The Max-Forwards request-header field provides a mechanism with the TRACE and OPTIONS methods to limit the number of proxies or gateways that can forward the request to the next inbound server. Following is the general syntax:

Max-Forwards : n

The Max-Forwards value is a decimal integer indicating the remaining number of times this request message may be forwarded. This is useful for debugging with the TRACE method, avoiding infinite loops. For example:

Max-Forwards : 5

The Max-Forwards header field may be ignored for all other methods defined in HTTP specification.

Proxy-Authorization

The Proxy-Authorization request-header field allows the client to identify itself (or its user) to a proxy which requires authentication.
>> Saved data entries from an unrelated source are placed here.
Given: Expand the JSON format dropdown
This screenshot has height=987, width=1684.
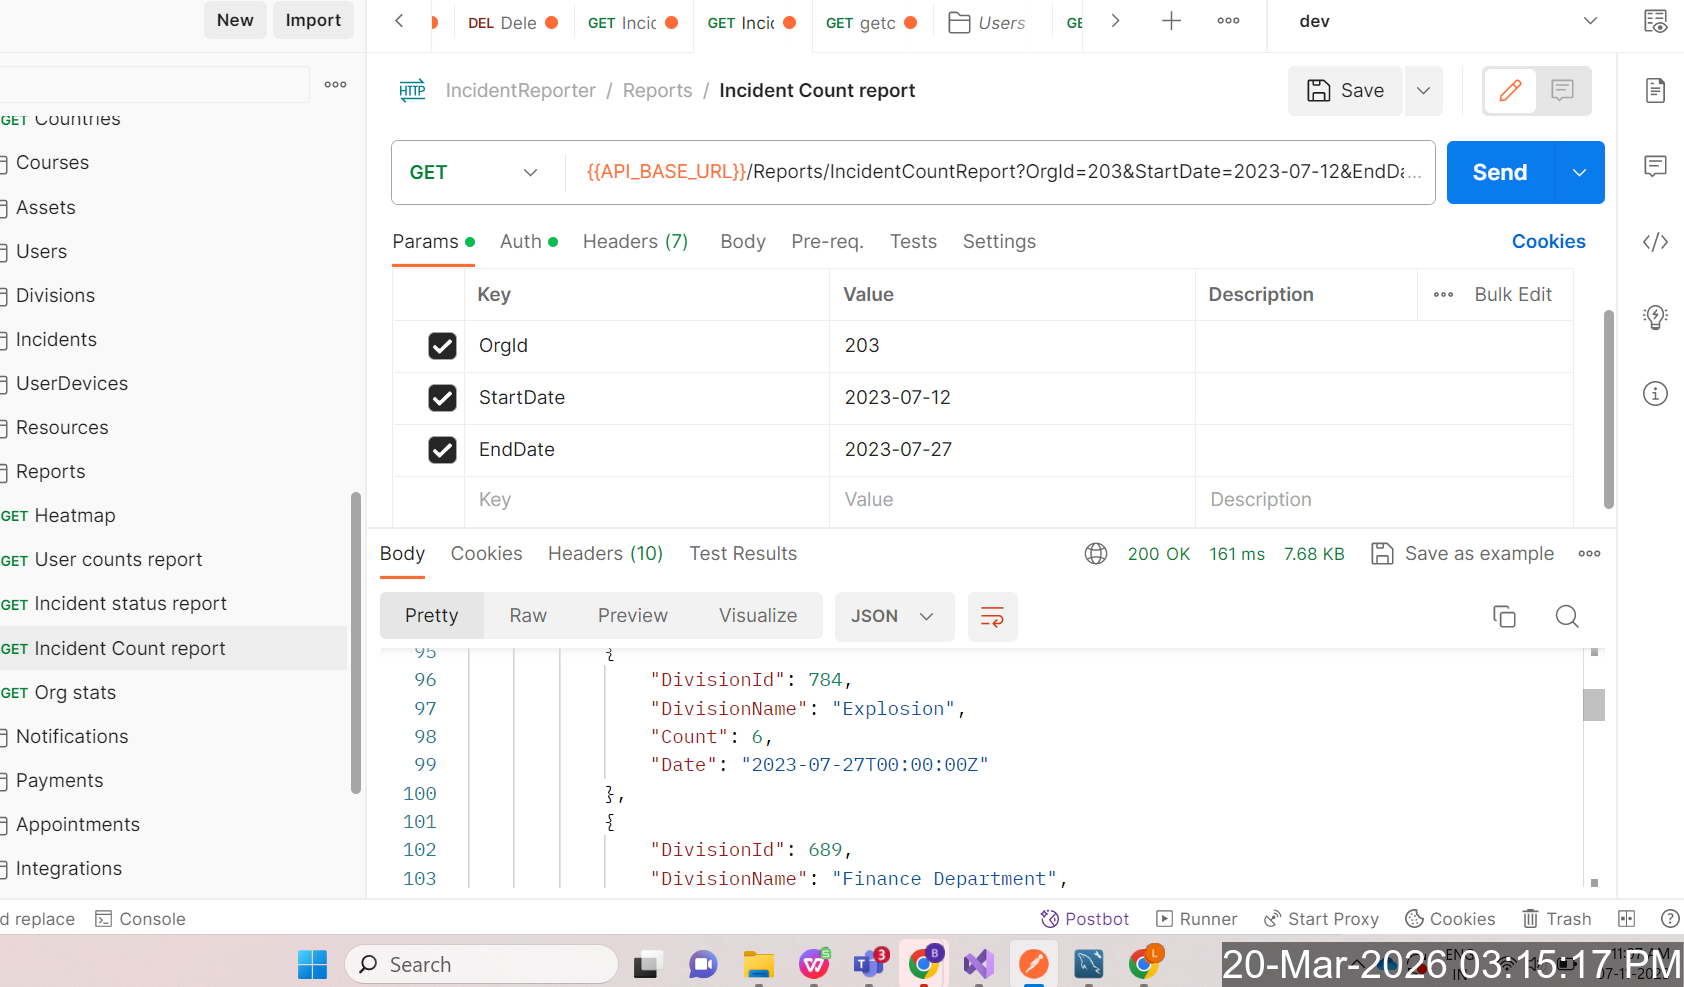Looking at the screenshot, I should [893, 616].
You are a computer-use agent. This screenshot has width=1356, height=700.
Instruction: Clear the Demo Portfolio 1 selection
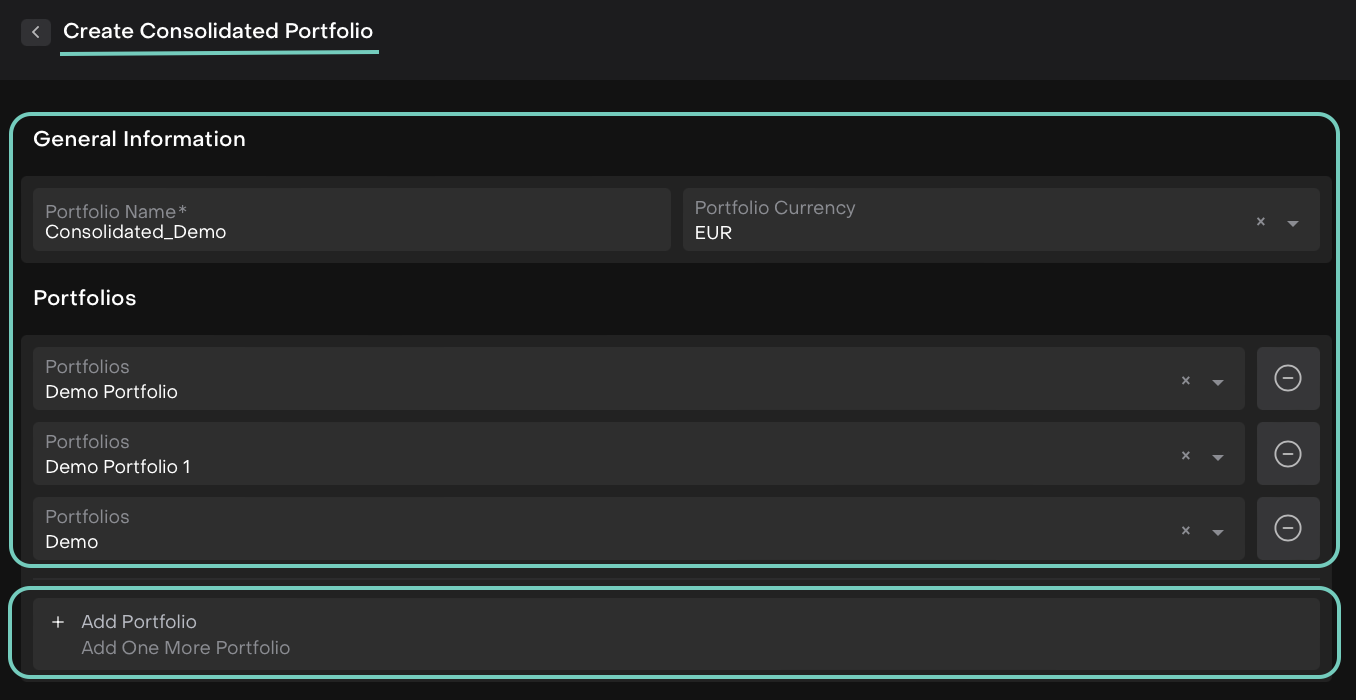pyautogui.click(x=1186, y=456)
Following is the general syntax:

Proxy-Authorization : credentials

The Proxy-Authorization field value consists of credentials containing the authentication information of the user agent for the proxy and/or realm of the resource being requested.

Range

The Range request-header field specifies the partial range(s) of the content requested from the document. Following is the general syntax:

Range: bytes-unit=first-byte-pos "-" [last-byte-pos]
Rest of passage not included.